Record set |
******************************
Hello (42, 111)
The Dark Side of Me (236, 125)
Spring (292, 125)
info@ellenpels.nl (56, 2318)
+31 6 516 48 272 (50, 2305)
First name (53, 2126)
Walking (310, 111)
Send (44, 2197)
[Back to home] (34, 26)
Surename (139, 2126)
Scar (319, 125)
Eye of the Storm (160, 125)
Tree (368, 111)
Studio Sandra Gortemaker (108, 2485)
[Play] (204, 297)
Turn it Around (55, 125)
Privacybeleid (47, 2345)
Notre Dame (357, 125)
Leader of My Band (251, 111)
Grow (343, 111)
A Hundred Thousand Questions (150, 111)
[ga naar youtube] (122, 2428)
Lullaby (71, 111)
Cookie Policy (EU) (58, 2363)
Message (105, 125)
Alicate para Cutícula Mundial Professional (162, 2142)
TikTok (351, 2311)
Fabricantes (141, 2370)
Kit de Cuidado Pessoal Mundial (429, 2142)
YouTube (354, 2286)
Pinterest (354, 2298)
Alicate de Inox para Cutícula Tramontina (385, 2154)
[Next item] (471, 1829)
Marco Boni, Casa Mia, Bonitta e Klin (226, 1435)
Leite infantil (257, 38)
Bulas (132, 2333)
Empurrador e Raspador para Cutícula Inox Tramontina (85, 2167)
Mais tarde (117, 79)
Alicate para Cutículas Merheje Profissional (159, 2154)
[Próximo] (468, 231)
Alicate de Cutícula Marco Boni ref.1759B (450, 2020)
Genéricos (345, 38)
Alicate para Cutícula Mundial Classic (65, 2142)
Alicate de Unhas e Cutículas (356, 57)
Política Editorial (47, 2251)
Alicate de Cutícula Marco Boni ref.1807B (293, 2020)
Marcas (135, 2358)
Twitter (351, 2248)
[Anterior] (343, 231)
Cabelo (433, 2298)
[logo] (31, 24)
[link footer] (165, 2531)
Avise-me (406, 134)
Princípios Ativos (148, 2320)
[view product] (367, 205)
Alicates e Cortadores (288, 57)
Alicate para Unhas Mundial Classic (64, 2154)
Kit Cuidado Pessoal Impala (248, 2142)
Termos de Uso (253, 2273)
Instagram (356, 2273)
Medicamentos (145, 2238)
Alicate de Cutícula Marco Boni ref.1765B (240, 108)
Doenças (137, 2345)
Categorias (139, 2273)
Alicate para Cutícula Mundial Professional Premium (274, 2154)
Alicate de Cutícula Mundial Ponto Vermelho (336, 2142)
******************************
Task goal | Above are the records. Copy the lines beginning at the one that has "Privacybeleid (47, 2345)" and ending with the one that has "[logo] (31, 24)", unchanged.

Completed exercise |
Privacybeleid (47, 2345)
Notre Dame (357, 125)
Leader of My Band (251, 111)
Grow (343, 111)
A Hundred Thousand Questions (150, 111)
[ga naar youtube] (122, 2428)
Lullaby (71, 111)
Cookie Policy (EU) (58, 2363)
Message (105, 125)
Alicate para Cutícula Mundial Professional (162, 2142)
TikTok (351, 2311)
Fabricantes (141, 2370)
Kit de Cuidado Pessoal Mundial (429, 2142)
YouTube (354, 2286)
Pinterest (354, 2298)
Alicate de Inox para Cutícula Tramontina (385, 2154)
[Next item] (471, 1829)
Marco Boni, Casa Mia, Bonitta e Klin (226, 1435)
Leite infantil (257, 38)
Bulas (132, 2333)
Empurrador e Raspador para Cutícula Inox Tramontina (85, 2167)
Mais tarde (117, 79)
Alicate para Cutículas Merheje Profissional (159, 2154)
[Próximo] (468, 231)
Alicate de Cutícula Marco Boni ref.1759B (450, 2020)
Genéricos (345, 38)
Alicate para Cutícula Mundial Classic (65, 2142)
Alicate de Unhas e Cutículas (356, 57)
Política Editorial (47, 2251)
Alicate de Cutícula Marco Boni ref.1807B (293, 2020)
Marcas (135, 2358)
Twitter (351, 2248)
[Anterior] (343, 231)
Cabelo (433, 2298)
[logo] (31, 24)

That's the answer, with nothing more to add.